Reporters on the Job

Soccer Stitching: Correspondent David Montero visited the Pakistani city where 80 percent of the world's soccer balls are stitched together by hand. His story looks at Nike's moral dilemma that arose over child labor: Enforce the rules or pull out and leave 20,000 families without income.

The average soccer ball stitcher completes 3.5 balls per day, and earns $66 per month.

David visited several factories with labor inspectors who work for a nonprofit group, the Independent Monitoring Association for Child Labor (IMAC), which oversees compliance at 3,000 soccer-ball stitching centers. "They pick a factory at random, and arrive unannounced to look around and make sure there are no children stitching there. They also look at other labor practices," says David.

"I didn't see any surprise or anger over their presence. They try to visit each stitching center once every six weeks, so people are used to them coming. Sometimes a center is nothing more than five women sitting in a room," he says. The IMAC's 12 monitors are funded by the soccer factories that voluntarily pay a certain amount to the Chamber of Commerce, which also chips in a sum.

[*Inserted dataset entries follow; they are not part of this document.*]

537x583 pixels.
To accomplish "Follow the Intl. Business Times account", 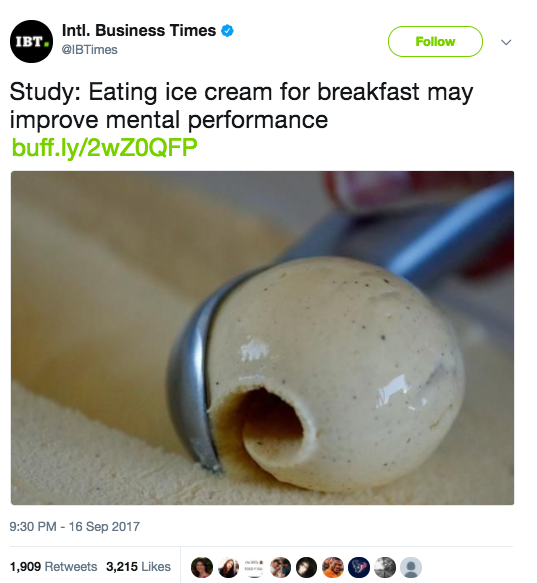I will (x=435, y=41).
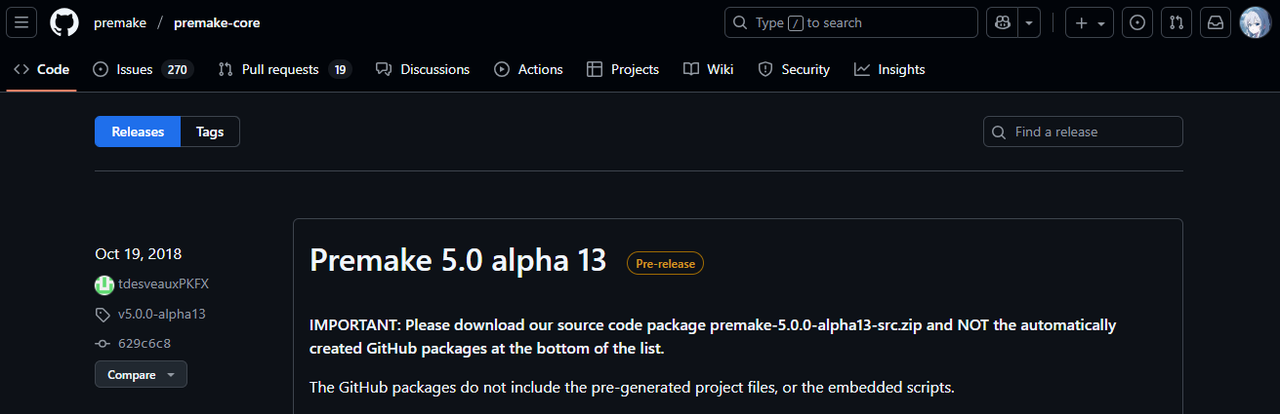The height and width of the screenshot is (414, 1280).
Task: Select the Releases toggle button
Action: [138, 132]
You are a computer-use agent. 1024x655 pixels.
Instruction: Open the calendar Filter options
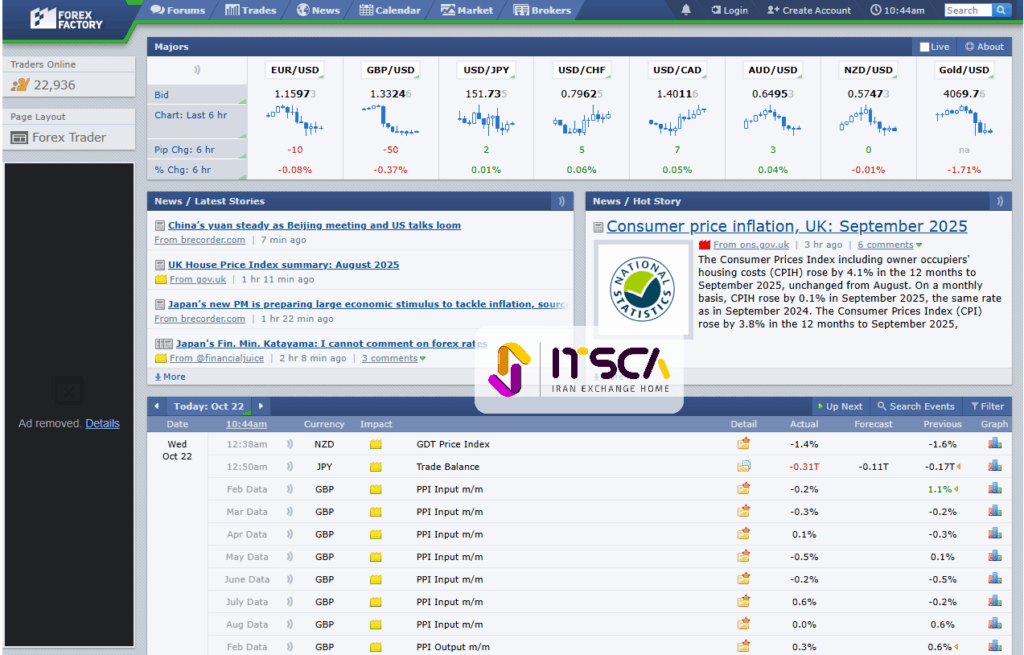[x=987, y=406]
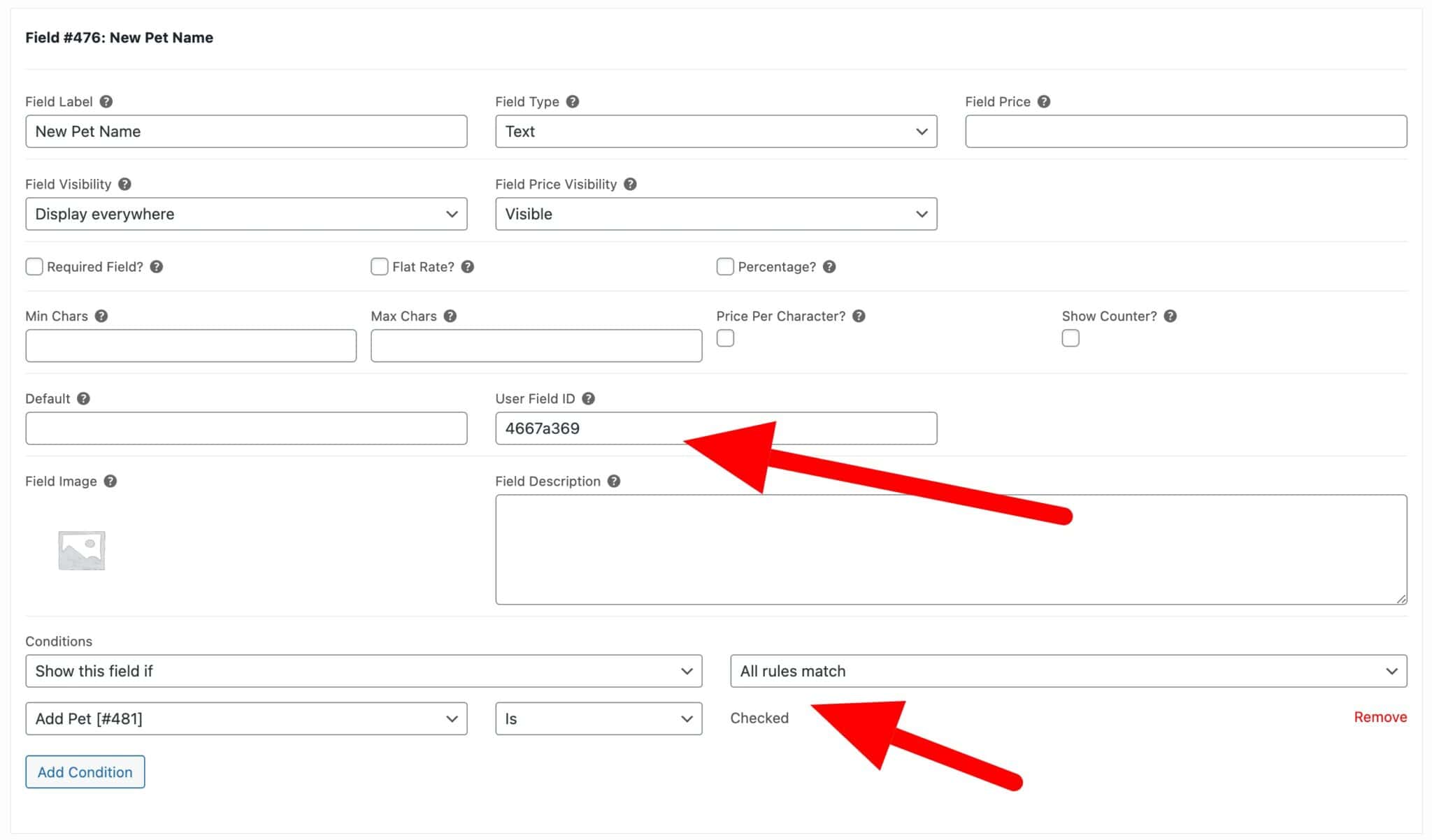The image size is (1432, 840).
Task: Click the Field Visibility help icon
Action: (125, 184)
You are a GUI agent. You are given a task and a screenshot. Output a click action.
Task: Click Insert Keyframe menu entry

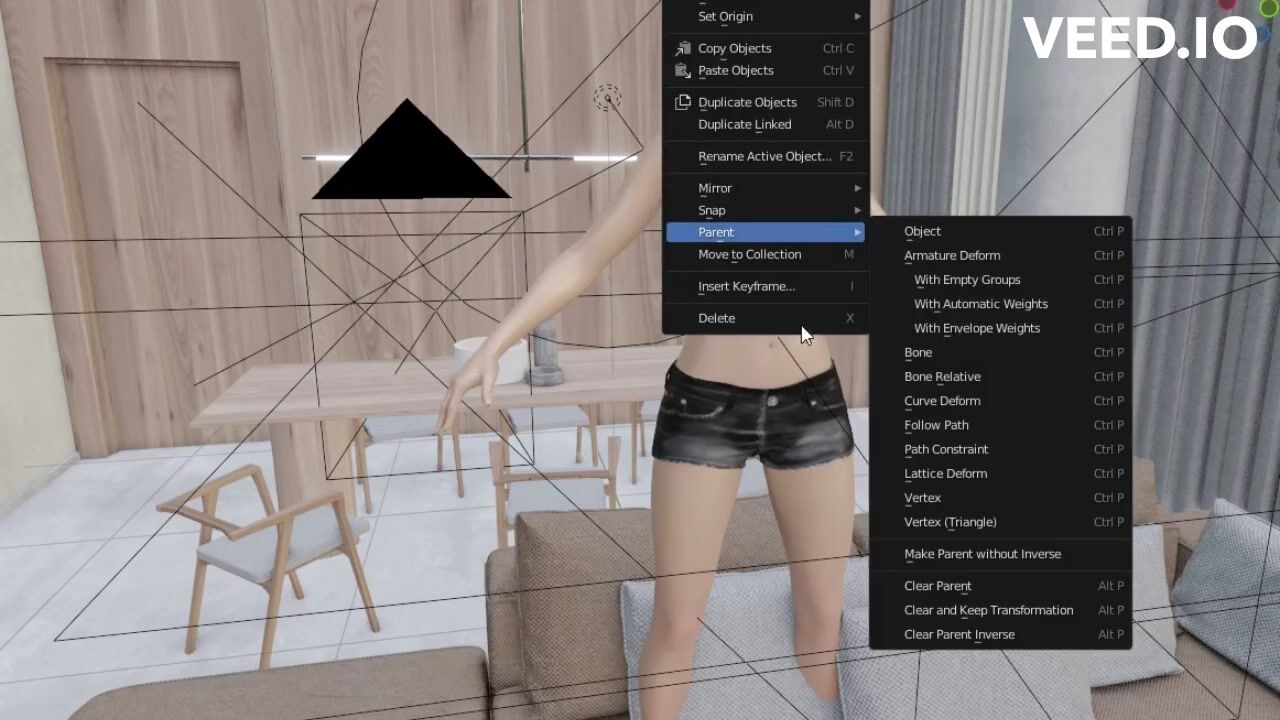click(746, 286)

Why is Sialkot the world's soccer manufacturing center? David heard several variations on one basic history, but admits it may be just urban lore. "About 100 years ago, there was a British military base in the area. One day, their leather soccer ball was damaged. They brought it to a local cobbler to get it repaired. He told them not only could he fix it, he could make a new one. They were so pleased with the new ball, that they ordered more, and industry was born," he says.

David saw no children during any of his factory visits. And, he chose not to buy a ball.